Tab management


I’ve been using the Firefox 4 betas recently, and they’re pretty nice. Enough to sway me from Chrome’s elegant simplicity, even. Mostly because of one feature: Panorama. It’s a little button in the top right corner of the window. When you click it, everything but the window frame disappears and little thumbnails of every open tab appear. You can drag the tabs near each other group them by what you’re doing. When you click on a thumbnail in a group, you are returned to the normal browser, but only the tabs in that group are visible. Want to see a tab from another group? Rinse and repeat. Here’s a video demonstration.

It’s great if you need to work on several completely unrelated things at the same time. I regularly keep 50 tabs open, and right now I’ve got groups for general goofing off; game development; computer building; used game deals; and church directory software.

People have tried to argue that I don’t really need that many tabs open, that I could live without them. This is true. I could also use dialup, or a machine with less RAM. But if it’s handy and convenient, why not?

The latest version of Opera also introduced a new feature for tab management; they call it Tab Stacks. In theory is is simpler than Panorama. You drag tabs on top of each other and they meld together into a single tab with an arrow next to it. You can click the arrow to expand the tab into several tabs and see everything in the group, or you can hover over the tab to see clickable thumbnails of each tab in the group. You can also drag tabs out of and between groups. This video may make the operation clearer. It’s really quite clever.

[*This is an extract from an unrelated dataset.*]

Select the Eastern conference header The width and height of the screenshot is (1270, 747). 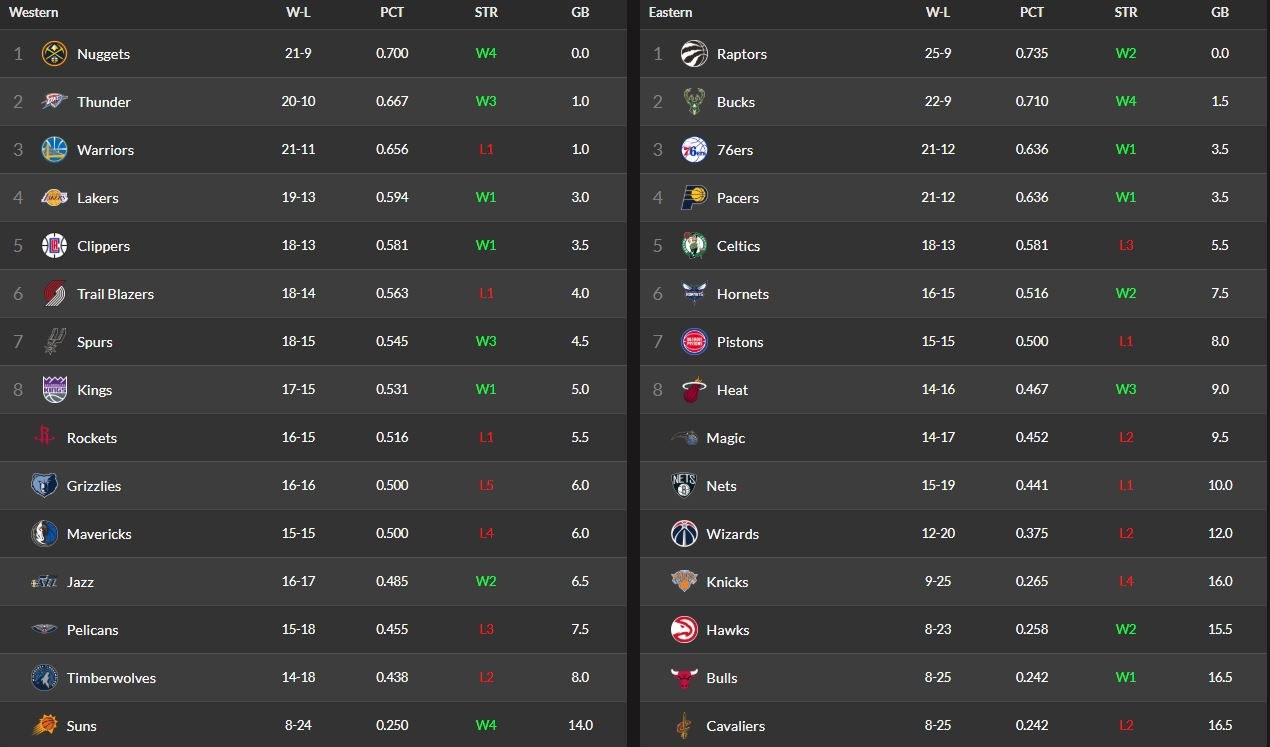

Unfortunately, I encountered problems. On multiple occasions I accidentally stacked tabs when I had meant to drag them. Opera Software seems to be egregious violating Fitts law again; lots of little tabs are hard to manipulate precisely.

There is a one second delay for the popup to come up initially; it’s slower than the transition time in Firefox. This is especially annoying if you accidentally grouped the tabs in the first place.

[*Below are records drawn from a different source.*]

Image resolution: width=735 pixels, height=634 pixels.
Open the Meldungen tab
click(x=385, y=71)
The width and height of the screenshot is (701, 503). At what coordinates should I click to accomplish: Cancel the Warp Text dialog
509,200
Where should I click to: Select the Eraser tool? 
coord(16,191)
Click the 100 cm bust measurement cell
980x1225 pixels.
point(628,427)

You also can’t see the contents of every group at the same time, you have to either expand each one or mouse over each of them. This places a higher load on the user’s short-term memory. It’s not spacial; there’s not as a solid feeling of physical place associated with each tab, so I find it easier to loose tabs. This may be partially because Opera’s implementation makes it easy to shift the physical location of things in the tab bar around quickly by expanding and collapsing stacks.

Now, only testing can prove definitively which tab management interface is better. But if I had to guess, I’d have to learn towards Firefox’s method. Discoverability may be lower than Opera’s feature (are you more likely to drag a tab or click a small button in a prominent location?), but overall Panorama seems to give a better overview and be more forgiving of user error.